Thanks for speaking up, S. Appreciated. I also appreciated your note on "tactics": about the way some mainstream journos goad their interviewees by making them jump through select 'politically-correct' hoops before allowing them to speak.
At the same time, I feel I should explain again why I made a brief mention on those gender threads about my sensitivity to certain terminology. I don't want special pleading: surviving a home robbery with armed, volatile characters - and knowing how I actually managed that - has made me stronger, in some respects.

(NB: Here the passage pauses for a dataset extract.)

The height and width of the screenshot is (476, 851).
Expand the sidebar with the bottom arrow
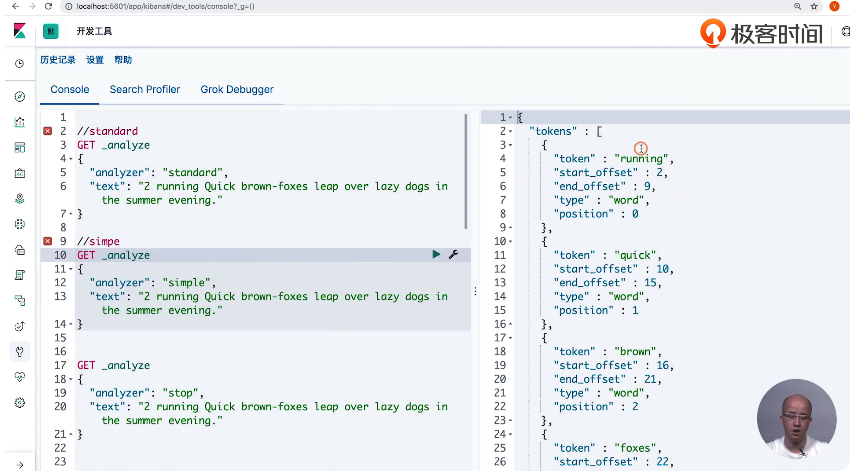coord(19,463)
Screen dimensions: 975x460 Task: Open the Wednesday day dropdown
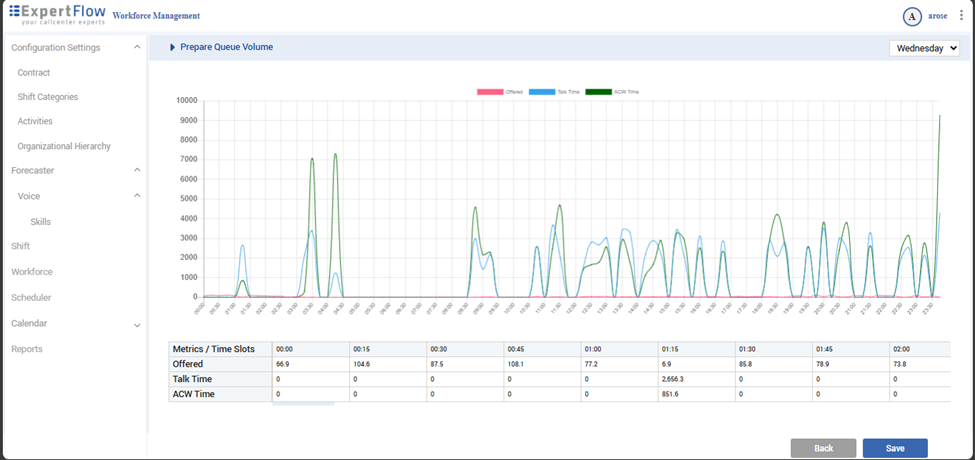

I'm not a unique 'victim' either: every third or fourth South African can tell you some similar story: according to UN figures, certain areas in SA (now one of the world's most unequal countries due to unfettered neoliberalism, post-Mandela) have a crime/murder rate comparable only to armed conflict zones.

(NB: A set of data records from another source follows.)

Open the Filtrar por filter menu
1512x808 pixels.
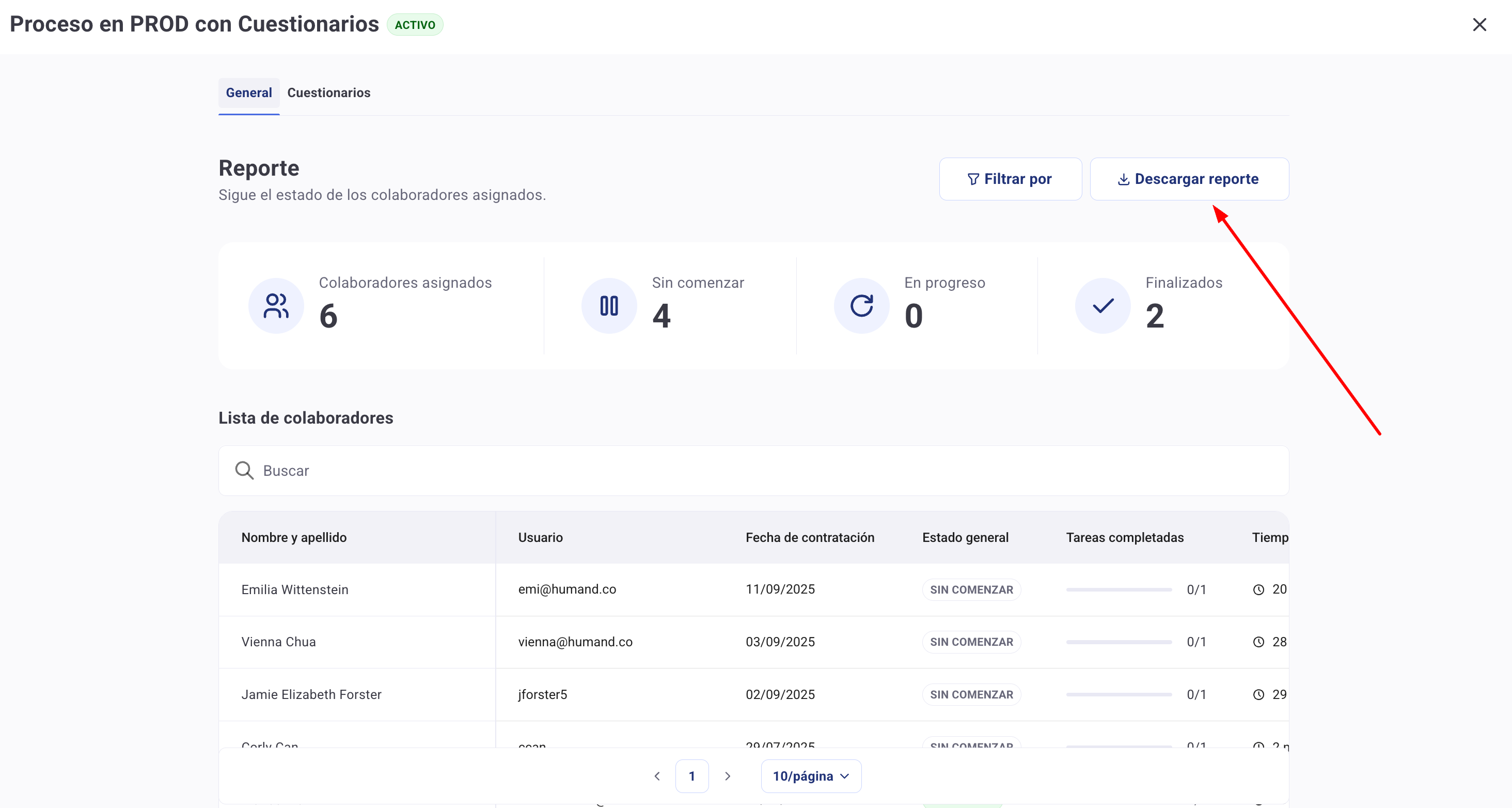coord(1010,179)
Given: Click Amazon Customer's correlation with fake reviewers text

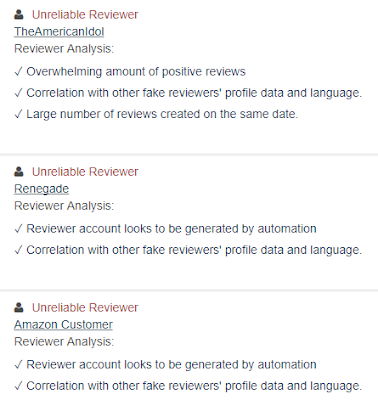Looking at the screenshot, I should 194,386.

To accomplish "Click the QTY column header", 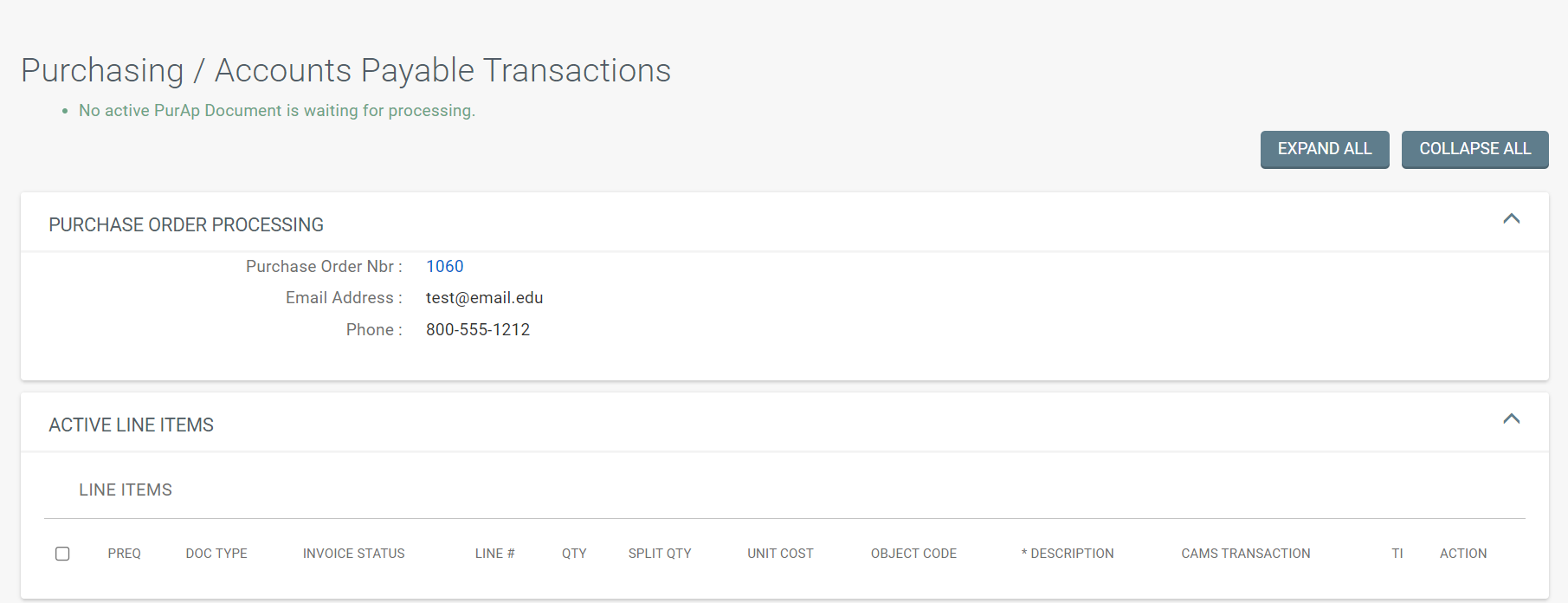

Compared to this, aggressive exchanges on message boards should be small fry. But I notice I've got less tolerance than before for violence and violence-evoking terminology. In this respect, when Walter introduced the term "class warrior" to the gender threads, I reacted by explaining to him that (whatever his interpretation of that word), I was uncomfortable with it. I'm not sure he got that. "Warrior", to me, implies a person ready to use violence ... In SA, what we call 'class warriors' now sabotage highways with burning tyres in the small hours, set fire to train carriages and lob petrol bombs at motorists. Lives are being lost. On the gender discussion threads, I noted that Walter used the word "class warrior" ... but didn't talk about "gender warriors". The disparity bothered me from a semantic/category p.o.v. It also disturbed me for another reason: in this surveilled environment, is it OK to introduce the "class warrior" term (with its violent connotations - at least to me) into a message board debate? A potentially-labelling term which could attract security interest?
Note: Lest I get painted as being anti-feminism, anti gender, etc, etc: issues to do with gender/race disparities and inequalities are obviously important. My interest lies in watching how media report - and don't report - these issues: the ironies, double standards and selective attention are revealing.